(Saved entries)
---+---

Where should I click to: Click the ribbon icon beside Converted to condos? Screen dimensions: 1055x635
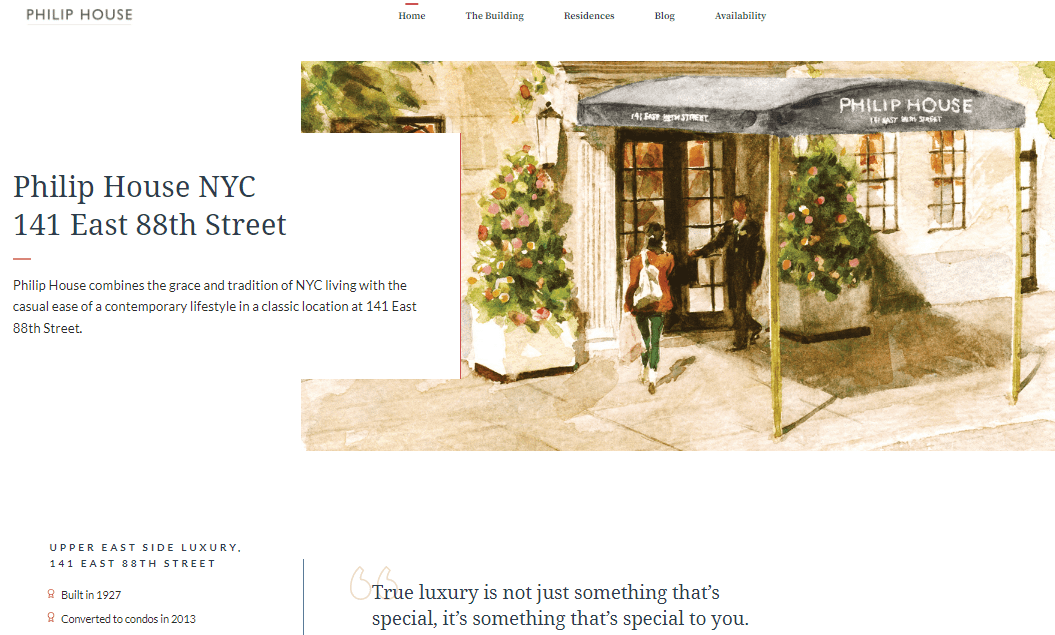pyautogui.click(x=50, y=618)
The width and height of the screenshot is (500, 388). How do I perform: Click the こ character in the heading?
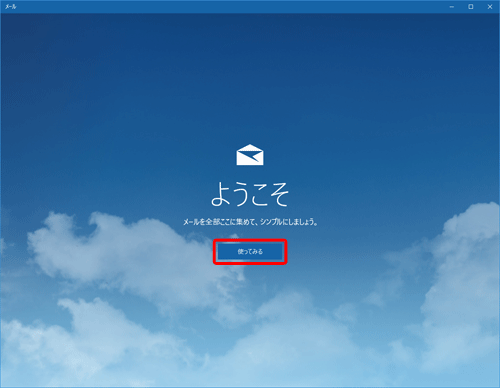coord(259,195)
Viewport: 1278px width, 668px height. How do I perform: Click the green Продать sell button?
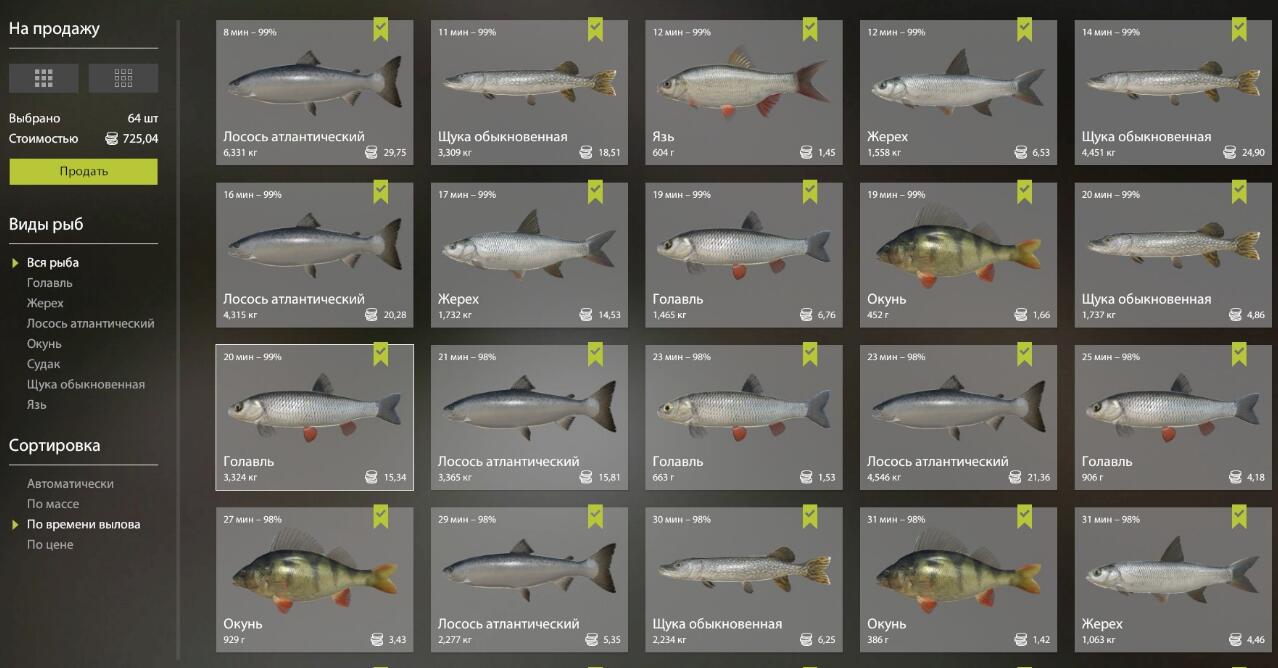click(84, 171)
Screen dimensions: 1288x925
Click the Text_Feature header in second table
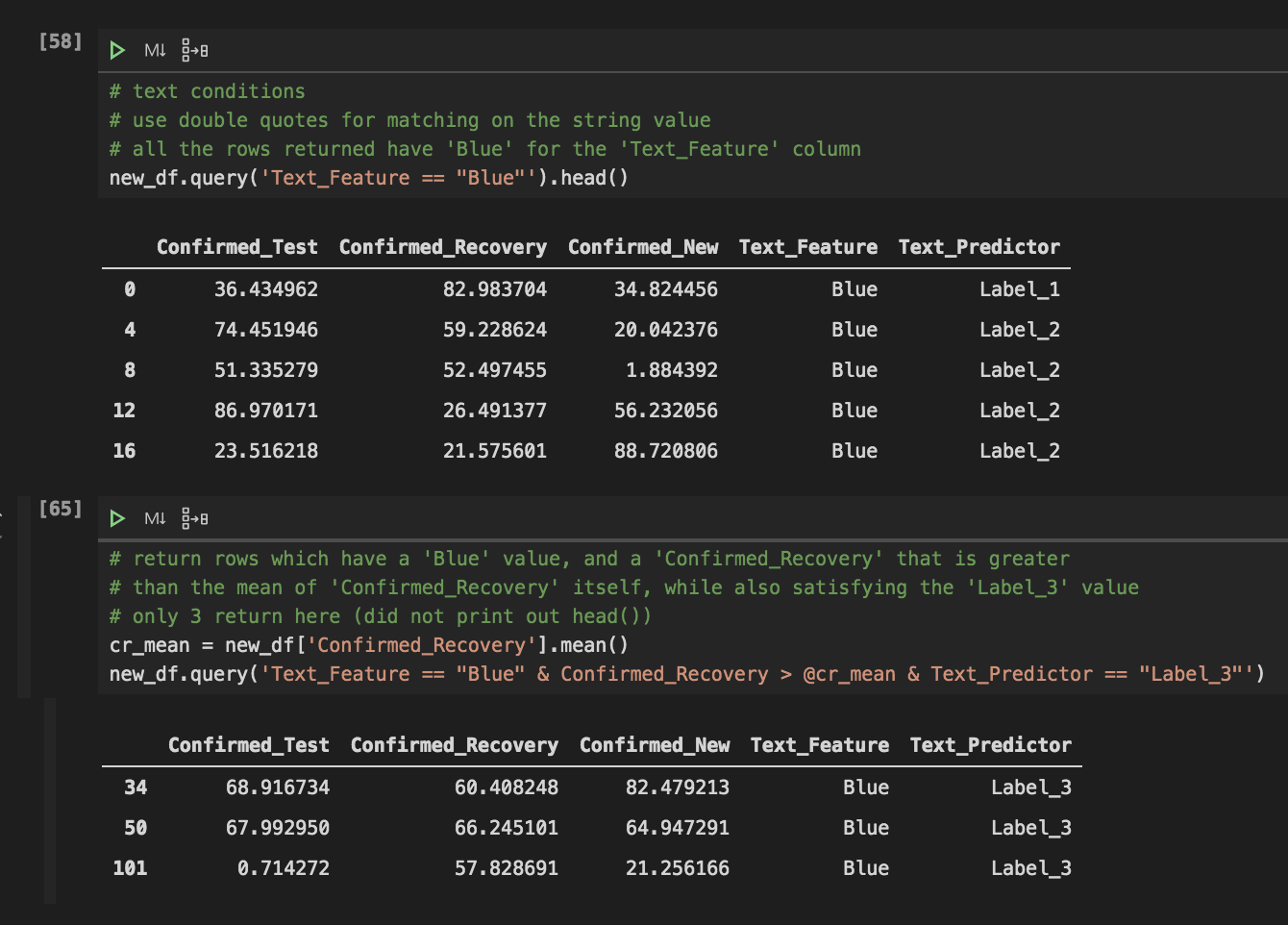[x=820, y=745]
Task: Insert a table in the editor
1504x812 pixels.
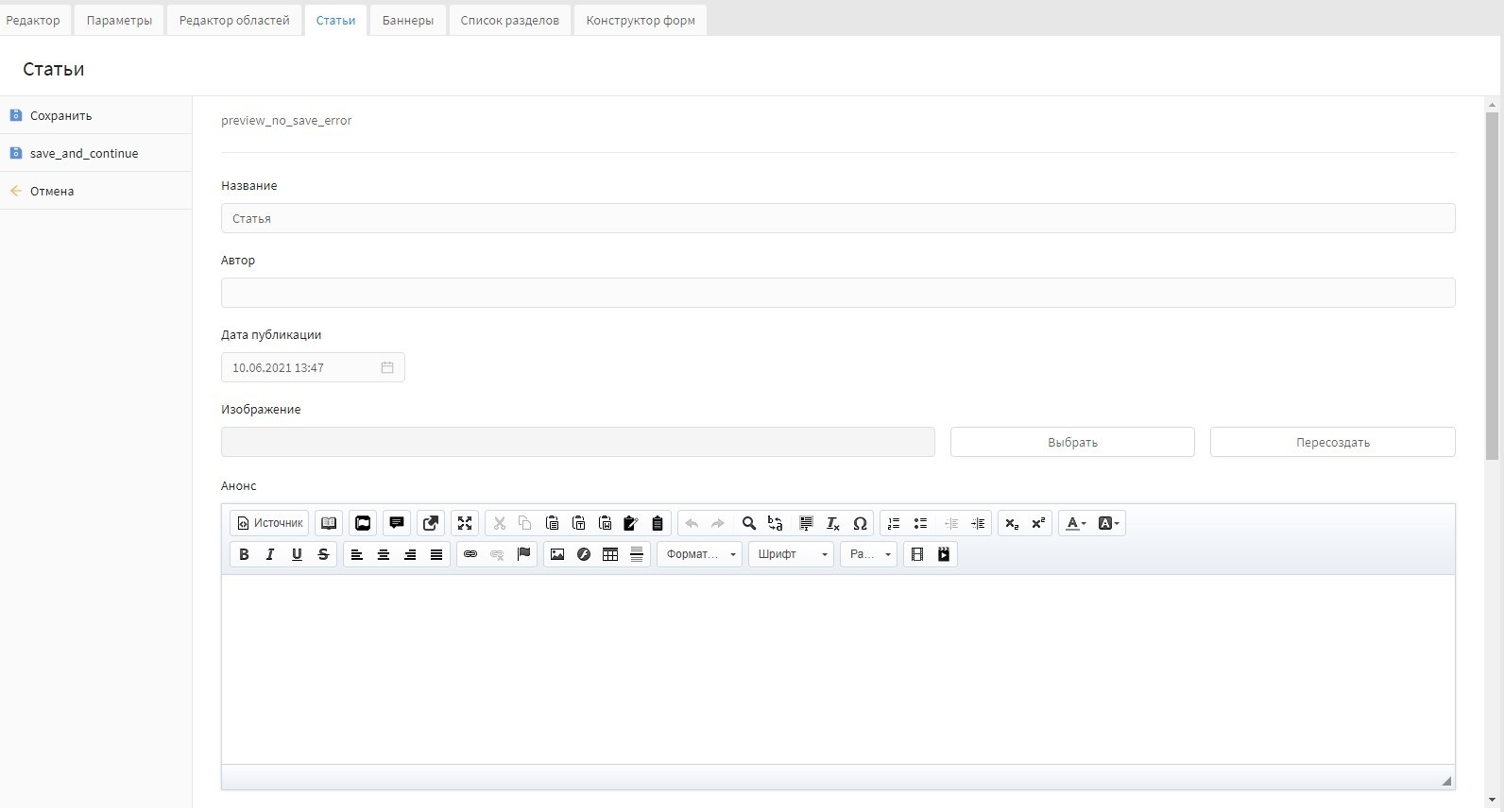Action: coord(610,554)
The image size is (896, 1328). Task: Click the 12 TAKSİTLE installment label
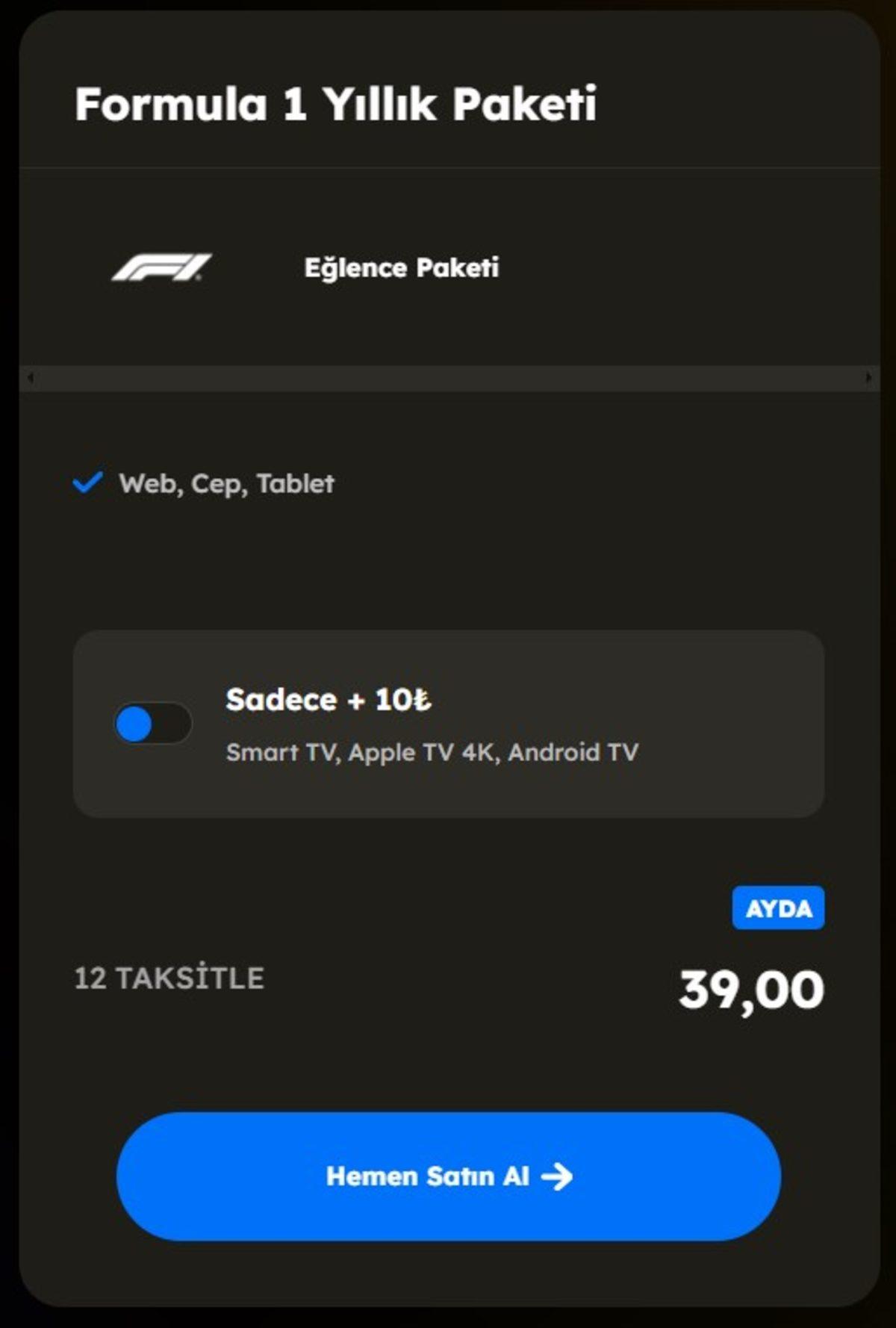[169, 978]

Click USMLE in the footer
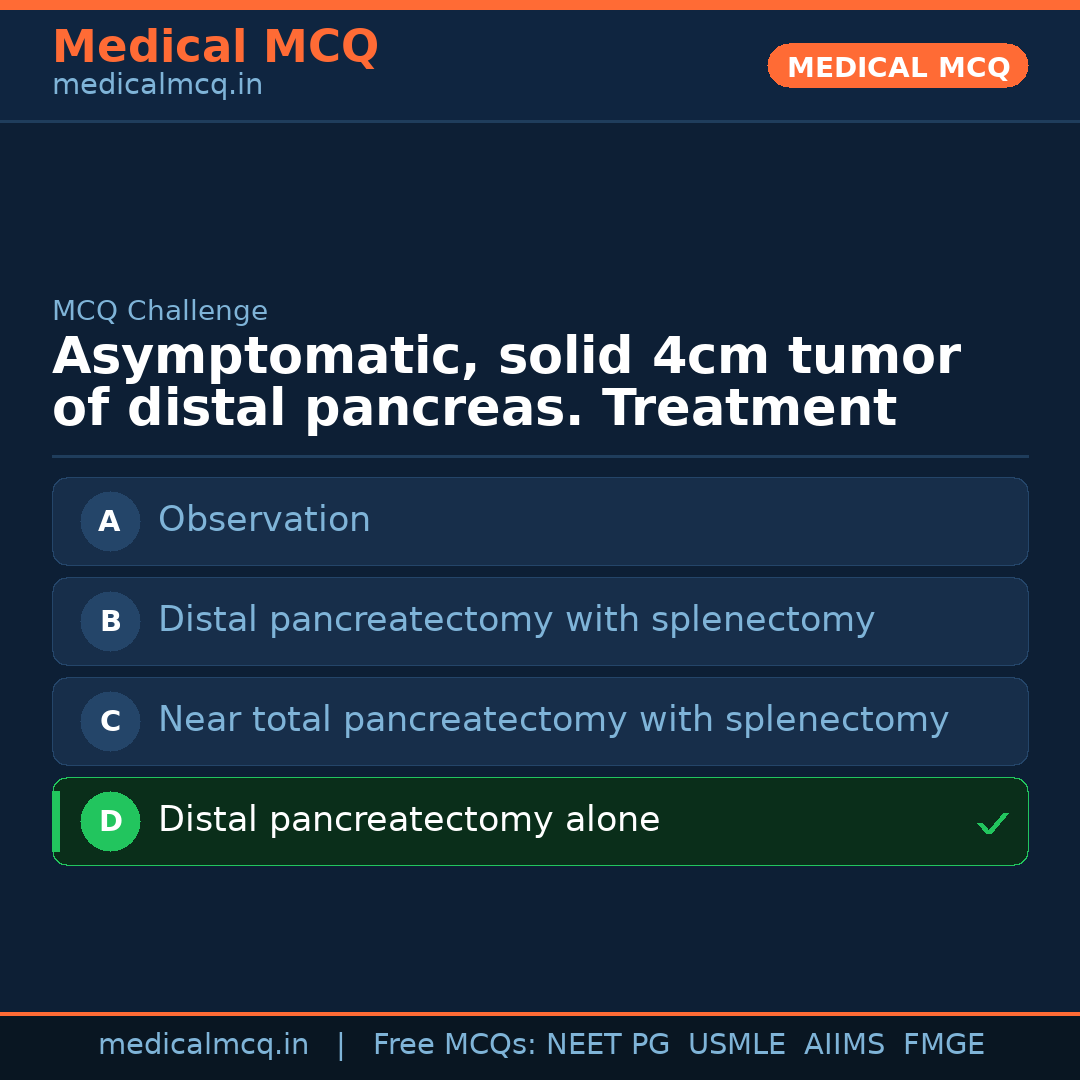coord(736,1045)
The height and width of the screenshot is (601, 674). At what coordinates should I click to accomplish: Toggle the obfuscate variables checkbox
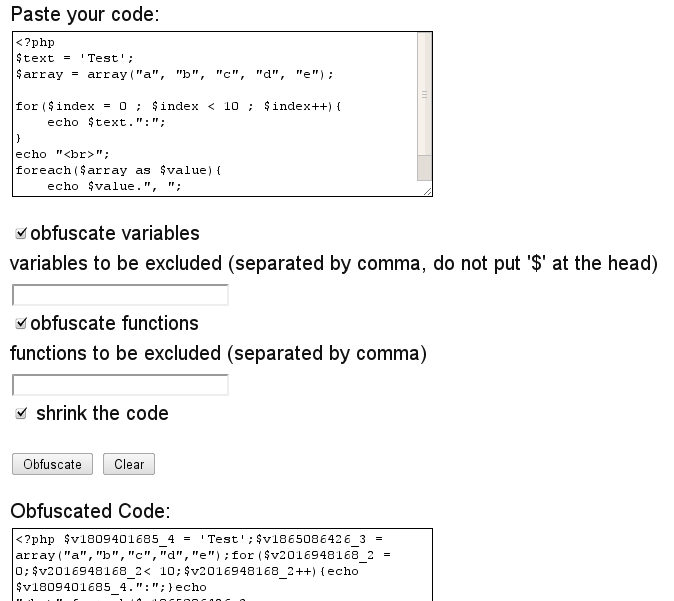point(21,233)
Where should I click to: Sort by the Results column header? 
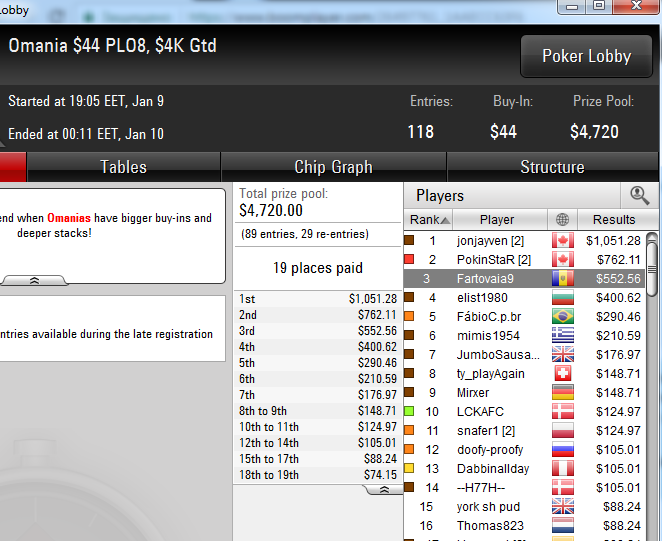click(x=614, y=220)
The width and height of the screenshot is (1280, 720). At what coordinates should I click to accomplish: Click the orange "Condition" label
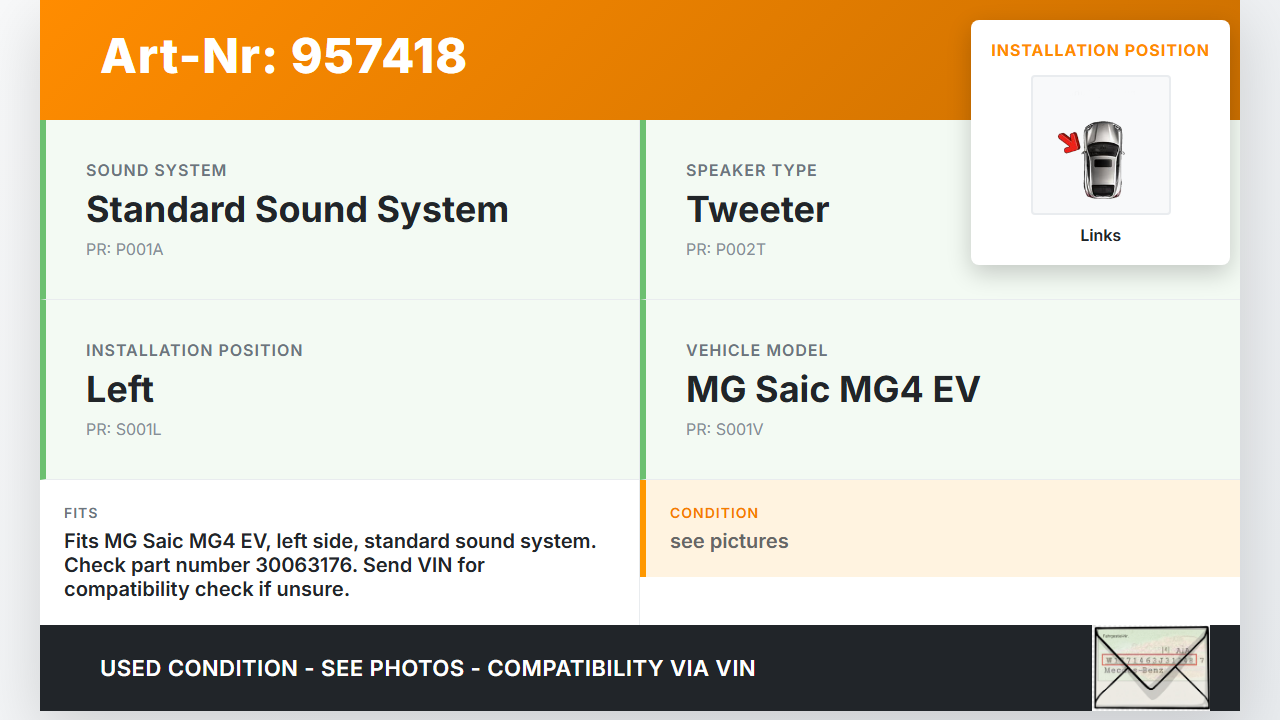tap(714, 513)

---+---

## Task directions
Exactly the lines from the one with "The height and" through the end of the records are to be repeated, both ends included, and pictures are to be omitted.

## The answer
The height and width of the screenshot is (601, 674). At what coordinates should I click to accomplish: Toggle the obfuscate variables checkbox
point(21,233)
Where should I click to: Sort by the Results column header? 
click(x=614, y=220)
The width and height of the screenshot is (1280, 720). At what coordinates should I click to accomplish: Click the orange "Condition" label
tap(714, 513)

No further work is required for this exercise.